4291 – highlight omits line(s) when a file contains form feed characters

Bug 4291 - highlight omits line(s) when a file contains form feed characters

Summary: highlight omits line(s) when a file contains form feed characters

Status:	RESOLVED FIXED

Alias:	None

Product:	Mercurial
Classification:	Unclassified
Component:	hgweb (show other bugs)
Version:	3.0.1
Hardware:	All All

Importance:	normal bug
Assignee:	Bugzilla

URL:
Keywords:

Depends on:
Blocks:

Reported:	2014-06-26 16:51 UTC by Augie Fackler
Modified:	2015-01-22 15:04 UTC (History)
CC List:	3 users (show)

See Also:
Python Version:	---

Attachments
Add an attachment (proposed patch, testcase, etc.)

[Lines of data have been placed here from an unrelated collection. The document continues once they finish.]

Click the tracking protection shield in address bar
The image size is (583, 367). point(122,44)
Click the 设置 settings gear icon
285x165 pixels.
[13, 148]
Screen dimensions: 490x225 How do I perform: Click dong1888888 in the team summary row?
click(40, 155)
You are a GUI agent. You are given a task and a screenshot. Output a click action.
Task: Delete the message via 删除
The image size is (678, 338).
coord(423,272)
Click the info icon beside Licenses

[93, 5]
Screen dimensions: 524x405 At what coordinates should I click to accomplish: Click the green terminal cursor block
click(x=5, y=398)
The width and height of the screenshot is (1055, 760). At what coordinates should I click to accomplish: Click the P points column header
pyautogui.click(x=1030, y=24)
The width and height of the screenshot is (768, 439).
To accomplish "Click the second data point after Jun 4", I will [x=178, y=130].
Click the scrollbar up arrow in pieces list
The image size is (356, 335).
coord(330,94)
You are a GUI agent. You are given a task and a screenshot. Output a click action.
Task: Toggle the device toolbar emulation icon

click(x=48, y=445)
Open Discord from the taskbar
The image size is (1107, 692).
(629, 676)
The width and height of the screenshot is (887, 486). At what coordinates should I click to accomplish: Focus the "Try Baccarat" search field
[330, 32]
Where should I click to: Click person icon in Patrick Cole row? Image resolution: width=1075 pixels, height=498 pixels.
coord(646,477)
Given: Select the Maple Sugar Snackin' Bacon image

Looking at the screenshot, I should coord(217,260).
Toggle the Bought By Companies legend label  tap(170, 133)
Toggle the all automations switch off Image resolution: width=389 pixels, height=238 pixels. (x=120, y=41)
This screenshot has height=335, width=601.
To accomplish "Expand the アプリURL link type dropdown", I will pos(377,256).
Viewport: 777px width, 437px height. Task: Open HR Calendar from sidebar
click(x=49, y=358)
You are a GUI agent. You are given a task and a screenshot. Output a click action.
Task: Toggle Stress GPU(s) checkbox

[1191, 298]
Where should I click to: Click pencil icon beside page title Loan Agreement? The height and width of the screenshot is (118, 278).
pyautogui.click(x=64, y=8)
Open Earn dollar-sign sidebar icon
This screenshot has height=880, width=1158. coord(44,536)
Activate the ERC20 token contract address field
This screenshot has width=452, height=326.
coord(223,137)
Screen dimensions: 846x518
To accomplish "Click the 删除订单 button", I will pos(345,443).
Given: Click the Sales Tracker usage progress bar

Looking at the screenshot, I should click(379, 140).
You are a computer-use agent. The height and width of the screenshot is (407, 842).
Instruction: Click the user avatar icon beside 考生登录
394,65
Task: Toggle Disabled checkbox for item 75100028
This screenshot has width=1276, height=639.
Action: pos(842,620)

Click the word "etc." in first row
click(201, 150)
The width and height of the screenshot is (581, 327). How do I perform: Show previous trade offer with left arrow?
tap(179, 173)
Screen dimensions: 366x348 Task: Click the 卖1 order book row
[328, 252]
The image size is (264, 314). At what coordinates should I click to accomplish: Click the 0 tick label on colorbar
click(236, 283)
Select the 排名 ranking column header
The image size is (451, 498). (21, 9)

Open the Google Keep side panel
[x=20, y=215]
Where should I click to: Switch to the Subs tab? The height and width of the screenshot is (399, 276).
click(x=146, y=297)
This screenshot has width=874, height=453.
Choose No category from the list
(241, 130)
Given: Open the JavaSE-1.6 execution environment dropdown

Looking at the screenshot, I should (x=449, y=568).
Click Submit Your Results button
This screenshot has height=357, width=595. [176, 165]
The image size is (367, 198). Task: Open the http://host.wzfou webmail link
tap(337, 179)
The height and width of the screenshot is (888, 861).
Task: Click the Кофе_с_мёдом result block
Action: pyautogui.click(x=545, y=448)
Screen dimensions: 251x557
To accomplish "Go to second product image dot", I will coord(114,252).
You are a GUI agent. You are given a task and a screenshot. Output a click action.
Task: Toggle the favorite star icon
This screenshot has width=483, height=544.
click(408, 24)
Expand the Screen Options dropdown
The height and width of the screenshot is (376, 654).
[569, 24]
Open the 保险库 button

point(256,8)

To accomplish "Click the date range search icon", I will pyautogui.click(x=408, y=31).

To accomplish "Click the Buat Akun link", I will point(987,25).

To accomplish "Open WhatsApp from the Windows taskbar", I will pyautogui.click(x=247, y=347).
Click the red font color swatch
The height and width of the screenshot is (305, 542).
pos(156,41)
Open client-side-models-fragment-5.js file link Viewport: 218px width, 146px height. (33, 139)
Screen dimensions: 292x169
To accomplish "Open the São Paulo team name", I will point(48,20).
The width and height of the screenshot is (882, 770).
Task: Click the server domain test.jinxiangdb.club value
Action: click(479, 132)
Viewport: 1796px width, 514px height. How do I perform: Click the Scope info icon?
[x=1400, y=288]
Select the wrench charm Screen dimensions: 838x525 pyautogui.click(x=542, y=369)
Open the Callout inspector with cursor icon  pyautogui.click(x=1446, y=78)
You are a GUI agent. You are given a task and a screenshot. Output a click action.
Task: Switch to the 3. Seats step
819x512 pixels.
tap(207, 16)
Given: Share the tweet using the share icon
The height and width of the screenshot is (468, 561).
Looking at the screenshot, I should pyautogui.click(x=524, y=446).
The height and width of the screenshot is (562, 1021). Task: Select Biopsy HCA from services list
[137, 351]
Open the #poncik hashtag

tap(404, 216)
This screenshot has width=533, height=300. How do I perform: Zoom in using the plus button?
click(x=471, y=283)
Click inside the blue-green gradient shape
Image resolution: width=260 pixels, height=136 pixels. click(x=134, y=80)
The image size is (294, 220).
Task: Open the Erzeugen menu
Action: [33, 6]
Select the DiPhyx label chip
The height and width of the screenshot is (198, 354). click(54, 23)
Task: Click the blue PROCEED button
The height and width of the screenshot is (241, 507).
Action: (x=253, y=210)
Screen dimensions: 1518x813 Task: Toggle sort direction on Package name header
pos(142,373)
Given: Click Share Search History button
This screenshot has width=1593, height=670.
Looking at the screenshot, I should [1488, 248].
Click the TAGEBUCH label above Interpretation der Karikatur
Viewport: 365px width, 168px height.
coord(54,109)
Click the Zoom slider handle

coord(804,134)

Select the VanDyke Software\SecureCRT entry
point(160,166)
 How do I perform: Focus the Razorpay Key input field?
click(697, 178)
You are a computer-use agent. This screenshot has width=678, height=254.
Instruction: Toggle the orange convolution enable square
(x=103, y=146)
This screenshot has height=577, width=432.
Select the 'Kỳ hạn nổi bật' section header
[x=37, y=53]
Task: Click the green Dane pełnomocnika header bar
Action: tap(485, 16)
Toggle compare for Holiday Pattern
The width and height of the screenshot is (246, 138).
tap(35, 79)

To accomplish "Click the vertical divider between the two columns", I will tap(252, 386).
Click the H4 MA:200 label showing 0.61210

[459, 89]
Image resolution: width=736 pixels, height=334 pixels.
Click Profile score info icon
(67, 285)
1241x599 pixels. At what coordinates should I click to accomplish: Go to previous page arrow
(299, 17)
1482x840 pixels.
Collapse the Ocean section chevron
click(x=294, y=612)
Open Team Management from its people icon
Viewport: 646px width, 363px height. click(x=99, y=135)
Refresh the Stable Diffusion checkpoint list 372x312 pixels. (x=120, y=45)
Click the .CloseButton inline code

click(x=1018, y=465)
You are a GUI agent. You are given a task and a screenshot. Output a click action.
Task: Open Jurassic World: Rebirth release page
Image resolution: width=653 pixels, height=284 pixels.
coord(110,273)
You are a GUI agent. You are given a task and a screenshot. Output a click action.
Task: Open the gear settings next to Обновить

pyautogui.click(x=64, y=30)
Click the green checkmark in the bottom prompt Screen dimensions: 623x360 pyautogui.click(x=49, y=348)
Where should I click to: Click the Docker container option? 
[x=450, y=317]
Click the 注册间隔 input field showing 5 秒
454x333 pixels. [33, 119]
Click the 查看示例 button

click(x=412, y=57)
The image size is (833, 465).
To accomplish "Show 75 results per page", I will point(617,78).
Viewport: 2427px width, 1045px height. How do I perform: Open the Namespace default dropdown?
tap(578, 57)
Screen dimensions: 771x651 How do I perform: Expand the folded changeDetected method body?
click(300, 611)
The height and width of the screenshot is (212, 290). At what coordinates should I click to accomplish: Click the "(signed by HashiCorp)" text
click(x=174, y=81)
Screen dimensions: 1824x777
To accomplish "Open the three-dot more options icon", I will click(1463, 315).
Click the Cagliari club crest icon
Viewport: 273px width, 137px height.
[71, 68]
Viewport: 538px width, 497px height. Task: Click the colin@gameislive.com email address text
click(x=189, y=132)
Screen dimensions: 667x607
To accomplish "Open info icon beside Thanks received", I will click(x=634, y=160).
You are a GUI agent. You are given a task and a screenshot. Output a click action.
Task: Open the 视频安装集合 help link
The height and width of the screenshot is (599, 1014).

Note You need to log in before you can comment on or make changes to this bug.

Description Augie Fackler 2014-06-26 16:51 UTC

http://hg.python.org/cpython/file/3a1db0d2747e/Lib/email/mime/nonmultipart.py is missing the last line of the file in the web view, but the raw view is cromulent.

Comment 1 Matt Mackall 2014-06-26 17:17 UTC

Confirmed with the highlight extensions (works fine without).

Comment 2 Nikolaj Sjujskij 2014-06-29 15:06 UTC

Pygments 1.6 (pygmentize) highlights that file correctly, but highlight extension (locally) still miss the last line out.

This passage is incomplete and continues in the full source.